→ **Work order**
Pull out every line below that contains the word "radio".

(Stored records)
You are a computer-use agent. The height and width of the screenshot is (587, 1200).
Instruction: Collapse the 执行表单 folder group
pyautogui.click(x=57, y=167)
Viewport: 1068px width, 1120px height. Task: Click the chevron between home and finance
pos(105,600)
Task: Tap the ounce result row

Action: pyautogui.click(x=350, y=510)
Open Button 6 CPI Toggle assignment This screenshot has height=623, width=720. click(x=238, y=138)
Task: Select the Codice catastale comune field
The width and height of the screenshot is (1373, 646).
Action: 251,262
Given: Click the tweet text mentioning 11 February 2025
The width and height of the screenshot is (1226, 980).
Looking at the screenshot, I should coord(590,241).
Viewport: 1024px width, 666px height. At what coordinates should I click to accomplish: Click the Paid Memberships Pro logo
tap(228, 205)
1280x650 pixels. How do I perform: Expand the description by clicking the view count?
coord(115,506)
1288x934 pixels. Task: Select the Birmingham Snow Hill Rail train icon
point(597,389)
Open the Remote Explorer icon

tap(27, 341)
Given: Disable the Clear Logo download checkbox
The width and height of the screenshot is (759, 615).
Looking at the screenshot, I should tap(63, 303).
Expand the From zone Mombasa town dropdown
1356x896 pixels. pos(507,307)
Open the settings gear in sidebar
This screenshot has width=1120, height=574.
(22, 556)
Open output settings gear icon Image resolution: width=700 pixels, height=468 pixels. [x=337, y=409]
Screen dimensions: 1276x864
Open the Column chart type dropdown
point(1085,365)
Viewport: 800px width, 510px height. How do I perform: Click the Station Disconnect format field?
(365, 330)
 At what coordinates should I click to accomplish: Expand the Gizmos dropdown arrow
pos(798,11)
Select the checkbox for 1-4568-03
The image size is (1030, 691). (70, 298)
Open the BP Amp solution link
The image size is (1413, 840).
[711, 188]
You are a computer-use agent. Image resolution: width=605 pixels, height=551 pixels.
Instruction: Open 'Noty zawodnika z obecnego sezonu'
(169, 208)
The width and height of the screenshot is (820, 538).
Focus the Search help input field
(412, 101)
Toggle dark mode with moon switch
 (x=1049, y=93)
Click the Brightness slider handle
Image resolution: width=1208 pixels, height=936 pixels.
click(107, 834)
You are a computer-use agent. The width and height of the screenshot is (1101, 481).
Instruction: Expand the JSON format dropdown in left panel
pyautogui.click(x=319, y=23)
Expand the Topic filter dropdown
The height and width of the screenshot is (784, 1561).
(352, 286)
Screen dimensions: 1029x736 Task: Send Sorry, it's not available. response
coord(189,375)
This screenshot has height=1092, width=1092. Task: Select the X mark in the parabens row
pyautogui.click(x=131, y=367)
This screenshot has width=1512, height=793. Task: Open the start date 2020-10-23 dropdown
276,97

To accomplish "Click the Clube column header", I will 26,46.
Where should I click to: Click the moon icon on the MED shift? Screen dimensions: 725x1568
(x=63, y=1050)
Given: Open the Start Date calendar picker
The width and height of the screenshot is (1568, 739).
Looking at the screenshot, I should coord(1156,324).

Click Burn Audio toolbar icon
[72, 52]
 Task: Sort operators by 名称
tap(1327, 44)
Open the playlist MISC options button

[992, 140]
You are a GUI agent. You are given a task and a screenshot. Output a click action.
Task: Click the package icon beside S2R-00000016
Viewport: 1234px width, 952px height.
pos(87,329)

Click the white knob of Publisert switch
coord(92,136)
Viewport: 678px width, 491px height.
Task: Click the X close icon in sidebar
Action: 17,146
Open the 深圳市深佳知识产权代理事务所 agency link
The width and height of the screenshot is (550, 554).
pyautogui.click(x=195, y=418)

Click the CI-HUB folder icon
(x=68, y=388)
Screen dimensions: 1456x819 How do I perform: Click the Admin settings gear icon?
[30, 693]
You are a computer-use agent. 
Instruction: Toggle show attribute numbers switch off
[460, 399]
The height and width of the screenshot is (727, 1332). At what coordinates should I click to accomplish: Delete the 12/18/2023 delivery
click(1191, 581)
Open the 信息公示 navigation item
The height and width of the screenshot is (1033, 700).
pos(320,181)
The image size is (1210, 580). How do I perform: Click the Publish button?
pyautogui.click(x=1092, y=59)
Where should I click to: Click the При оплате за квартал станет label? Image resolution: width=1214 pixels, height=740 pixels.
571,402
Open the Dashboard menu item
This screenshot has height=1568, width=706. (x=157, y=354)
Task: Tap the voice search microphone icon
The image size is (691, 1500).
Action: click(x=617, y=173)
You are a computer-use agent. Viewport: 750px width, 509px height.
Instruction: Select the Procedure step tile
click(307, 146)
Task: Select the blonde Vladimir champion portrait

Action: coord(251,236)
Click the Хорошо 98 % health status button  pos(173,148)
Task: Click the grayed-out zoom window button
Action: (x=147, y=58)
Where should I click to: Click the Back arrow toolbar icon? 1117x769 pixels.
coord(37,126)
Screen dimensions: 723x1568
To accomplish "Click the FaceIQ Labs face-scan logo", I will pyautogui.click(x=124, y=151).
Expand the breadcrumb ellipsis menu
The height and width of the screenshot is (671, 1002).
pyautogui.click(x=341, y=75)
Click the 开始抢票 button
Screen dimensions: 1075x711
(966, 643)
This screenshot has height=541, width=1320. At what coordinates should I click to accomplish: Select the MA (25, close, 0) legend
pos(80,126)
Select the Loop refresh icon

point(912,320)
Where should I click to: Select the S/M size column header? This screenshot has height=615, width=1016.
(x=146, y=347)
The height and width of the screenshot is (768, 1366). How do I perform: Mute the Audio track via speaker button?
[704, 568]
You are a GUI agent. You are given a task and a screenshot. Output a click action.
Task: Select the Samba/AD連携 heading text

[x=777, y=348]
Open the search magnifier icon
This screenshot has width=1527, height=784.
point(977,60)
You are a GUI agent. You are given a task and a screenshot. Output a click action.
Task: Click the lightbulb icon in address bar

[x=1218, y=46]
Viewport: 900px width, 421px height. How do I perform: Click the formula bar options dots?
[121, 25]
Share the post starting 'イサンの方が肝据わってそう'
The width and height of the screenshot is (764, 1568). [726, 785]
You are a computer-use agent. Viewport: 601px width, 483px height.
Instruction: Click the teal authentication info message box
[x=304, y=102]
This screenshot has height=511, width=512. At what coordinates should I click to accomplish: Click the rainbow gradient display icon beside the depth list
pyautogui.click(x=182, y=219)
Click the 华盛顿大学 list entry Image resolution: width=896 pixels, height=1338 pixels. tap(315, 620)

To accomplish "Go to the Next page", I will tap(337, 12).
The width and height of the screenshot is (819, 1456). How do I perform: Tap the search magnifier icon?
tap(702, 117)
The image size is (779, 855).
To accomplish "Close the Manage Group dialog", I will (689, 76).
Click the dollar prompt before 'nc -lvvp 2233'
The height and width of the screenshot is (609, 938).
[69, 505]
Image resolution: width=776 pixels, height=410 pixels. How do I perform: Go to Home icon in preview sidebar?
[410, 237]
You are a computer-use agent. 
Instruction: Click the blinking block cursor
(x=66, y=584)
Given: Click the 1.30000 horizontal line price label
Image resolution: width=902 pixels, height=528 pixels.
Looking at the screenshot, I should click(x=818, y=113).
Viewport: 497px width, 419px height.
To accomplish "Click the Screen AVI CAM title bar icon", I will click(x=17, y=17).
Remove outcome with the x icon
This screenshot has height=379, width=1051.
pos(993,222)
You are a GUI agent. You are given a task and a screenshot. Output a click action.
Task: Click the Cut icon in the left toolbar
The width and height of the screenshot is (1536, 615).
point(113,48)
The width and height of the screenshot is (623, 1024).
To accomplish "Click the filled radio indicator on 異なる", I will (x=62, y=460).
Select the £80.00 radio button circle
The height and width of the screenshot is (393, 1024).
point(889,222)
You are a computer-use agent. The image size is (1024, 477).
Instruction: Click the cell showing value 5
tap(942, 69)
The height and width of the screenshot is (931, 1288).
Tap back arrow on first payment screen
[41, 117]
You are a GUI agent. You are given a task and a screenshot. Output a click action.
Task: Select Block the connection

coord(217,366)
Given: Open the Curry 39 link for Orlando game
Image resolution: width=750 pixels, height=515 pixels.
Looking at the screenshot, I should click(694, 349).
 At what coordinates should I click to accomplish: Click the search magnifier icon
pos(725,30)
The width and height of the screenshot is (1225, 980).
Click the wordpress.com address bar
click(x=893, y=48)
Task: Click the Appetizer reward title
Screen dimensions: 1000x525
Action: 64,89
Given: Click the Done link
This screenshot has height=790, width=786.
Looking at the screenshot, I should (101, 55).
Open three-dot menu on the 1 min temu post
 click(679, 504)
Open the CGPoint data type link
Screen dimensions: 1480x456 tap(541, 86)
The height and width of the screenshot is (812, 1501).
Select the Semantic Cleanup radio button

→ **Solved problem**
To accomplish "Click the filled radio indicator on 異なる", I will (x=62, y=460).
Select the £80.00 radio button circle
Select the Semantic Cleanup radio button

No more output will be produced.